Quand les papas de Groland rencontrent les enfants de l’Abbé, en somme. De sommes, Jacques, qui vient d’arriver, en parle sans arrêt, de grosses sommes, faciles à gagner. À l’entendre, d’ailleurs comment pourrait-on faire autre chose que de l’entendre, Jacques est un businessman impitoyable, startepeur novateur, “self made man” inspirant pour tous ceux qui par la grâce de Saint-Antoine peuvent croiser sa route. Jacques appartient à la France qui bouge, qui disrupte, qui n’arrête pas le progrès, qui réussit en niant la possibilité de l’échec. Jacques a plein d’idées, de grandes idées, des développements plein son peignoir. Traverser la rue pour trouver du travail, très peu pour lui, c’est le travail via une idée révolutionnaire qui doit venir à lui. Jacques a la conviction que les terres françaises sont trop petites pour ses ambitions. À noter, tout de même, que la connerie abbyssale de Jacques, ne se mesure pas, elle se subit. Le voilà donc dans cette communauté tournée vers l’autre, dirigée par sa soeur, Monique (Yolande Moreau, douce et intense ). Son nouveau projet ? Emmener quelques compagnons d’Emmaüs pratiquer la chirurgie extra low-coast en Bulgarie, car selon lui, “pour réussir, il faut être beau”.

Ressources inhumaines

Les traits pourraient être grossiers : laisser rentrer le prototype même du déshumanisé, représentant de la Start up Nation, dans un univers solidaire et bienveillant ; opposer cynisme et gentillesse, pseudo-réalisme et candeur. Le résultat est beaucoup plus subtil.

I feel good est une réussite esthétique et à ce jour, l’opus le plus abouti du duo.  Franchement moins punk dans sa mise en scène et plus harmonieux qu’à l’accoutumée mais clairement audacieux, le film est une gifle suivie d’une caresse, plutôt qu’un coup de poing.
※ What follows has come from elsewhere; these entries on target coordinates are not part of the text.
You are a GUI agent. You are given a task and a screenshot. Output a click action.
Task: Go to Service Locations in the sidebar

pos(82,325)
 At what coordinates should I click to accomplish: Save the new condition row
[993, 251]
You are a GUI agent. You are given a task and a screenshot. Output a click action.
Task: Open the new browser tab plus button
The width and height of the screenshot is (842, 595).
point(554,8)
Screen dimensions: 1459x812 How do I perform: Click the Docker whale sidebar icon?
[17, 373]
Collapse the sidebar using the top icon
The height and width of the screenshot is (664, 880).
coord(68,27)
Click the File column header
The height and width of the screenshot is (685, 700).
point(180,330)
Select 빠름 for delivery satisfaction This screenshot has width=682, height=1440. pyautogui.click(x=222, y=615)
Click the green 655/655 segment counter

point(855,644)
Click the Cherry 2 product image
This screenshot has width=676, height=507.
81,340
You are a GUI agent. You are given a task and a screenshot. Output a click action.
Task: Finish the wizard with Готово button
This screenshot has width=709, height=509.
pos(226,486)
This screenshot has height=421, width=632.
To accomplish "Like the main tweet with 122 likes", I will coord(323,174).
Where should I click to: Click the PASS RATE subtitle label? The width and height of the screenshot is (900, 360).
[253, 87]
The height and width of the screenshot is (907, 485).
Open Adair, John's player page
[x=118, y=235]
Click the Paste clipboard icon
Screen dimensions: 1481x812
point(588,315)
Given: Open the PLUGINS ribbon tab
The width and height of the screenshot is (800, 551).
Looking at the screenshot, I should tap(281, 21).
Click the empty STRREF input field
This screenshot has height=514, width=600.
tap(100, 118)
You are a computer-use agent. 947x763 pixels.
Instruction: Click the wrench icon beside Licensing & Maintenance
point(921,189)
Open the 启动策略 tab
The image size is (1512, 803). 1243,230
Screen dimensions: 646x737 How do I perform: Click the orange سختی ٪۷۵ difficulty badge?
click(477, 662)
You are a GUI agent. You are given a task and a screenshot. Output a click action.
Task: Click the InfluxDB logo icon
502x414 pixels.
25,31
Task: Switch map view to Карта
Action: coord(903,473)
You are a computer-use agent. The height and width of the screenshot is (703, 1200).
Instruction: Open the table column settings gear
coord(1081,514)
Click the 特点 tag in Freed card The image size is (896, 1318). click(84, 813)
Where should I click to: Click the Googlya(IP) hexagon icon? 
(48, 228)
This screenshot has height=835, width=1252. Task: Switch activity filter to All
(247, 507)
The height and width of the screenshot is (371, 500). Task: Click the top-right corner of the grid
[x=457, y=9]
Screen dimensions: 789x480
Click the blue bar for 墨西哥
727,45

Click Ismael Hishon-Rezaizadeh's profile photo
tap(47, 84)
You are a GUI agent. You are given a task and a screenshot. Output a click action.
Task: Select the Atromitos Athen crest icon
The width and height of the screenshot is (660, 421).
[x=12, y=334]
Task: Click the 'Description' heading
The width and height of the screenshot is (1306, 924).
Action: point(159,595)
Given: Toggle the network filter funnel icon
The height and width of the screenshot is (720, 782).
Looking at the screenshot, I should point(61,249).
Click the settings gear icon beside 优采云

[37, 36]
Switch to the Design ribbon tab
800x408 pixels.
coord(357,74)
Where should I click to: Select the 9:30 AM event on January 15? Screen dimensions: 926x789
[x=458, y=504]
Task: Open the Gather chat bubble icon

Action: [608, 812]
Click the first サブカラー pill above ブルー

Le côté joyeusement bricolé, est contre balancé par le soin apporté à la mise en scène, empêchant le film de tomber dans un cinéma anar-aigri-tous pourris.  Autant sur le fond que la forme, ils ne marchandent pas. Jamais la maîtrise technique de leurs plans, bourrés d’inventions stylistiques, n’est troquée contre l’originalité plastique. Tout en laissant trainer leur caméra en liberté dans les délires capitalistes de Jacques (qu’il essaye de convaincre les compagnons du génie de SON idée ou qu’il raconte ses réflexions à sa candide de soeur), le duo tient totalement son récit, ne perdant jamais de vue le propos militant de l’ensemble.  Car l’objectif du duo n’est pas seulement  de se payer le patronnat et ces rejetons du capitalisme en tout genre, mais bien d’affirmer sa voix, avec poésie et modestie.

I Feel Good : Photo Jean Dujardin, Yolande Moreau

© Ad Vitam

 

La richesse des thèmes abordés avec pudeur et dérision impressionne. De la difficulté de la filiation à l’incapacité de trouver sa place dans une société normalisée et aseptisée, c’est l’humain qui est au coeur de leur film. Nourri par des dialogues d’un très haut niveau- ” C’est pas Karl Marx qui va t’aider à avoir un jacuzzi ou une pergola ” ou  ” Je vais te laisser payer car j’ai que des bitcoins”- le récit absurde de cette quête d’argent se transforme, au bout du conte, en recherche d’espoir dans une Europe de l’est désolée mais cocasse.

Un acteur à la hauteur

Réservons le dernier paragraphe à un acteur populaire qui sait prendre des risques. Confirmant son appétit pour les univers d’auteurs très marqués (Bertrand Blier par le passé, Quentin Dupieux, dans le futur), Jean Dujardin s’abîme, se maltraite, se désoscarise, sans chercher la récompense ni la performance. Il est immense. Le comédien se niche au coeur de la machine pour distiller son poison préféré : la bêtise absolue de son personnage. Loin de vampiriser le film, il l’aère de regards vides et d’ airs supérieurement ridicules. Chez lui, la bêtise pourtant dangereuse de Jacques devient olympique, légère. Jacques est persuadé de la véracité de ses propos, Jean lui offre la poésie d’un imbécile heureux. Face à Yolande Moreau, toute en sentimentalisme et sacrifice, le grand enfant capricieux apporte une nouvelle nuance : derrière l’absurdité de ses entêtements, subsiste une vraie tristesse, celle du temps qui passe et ne résout rien. C’est toute la force du duo Kervern/Delépine : maitriser la folie et l’exubérance de l’anti-héros pour laisser exister les autres camarades.  À l’image de ces compagnons qui se réparent ensemble, les cinéastes soignent leur désenchantement avec leurs moyens, rassurants et jamais goguenards.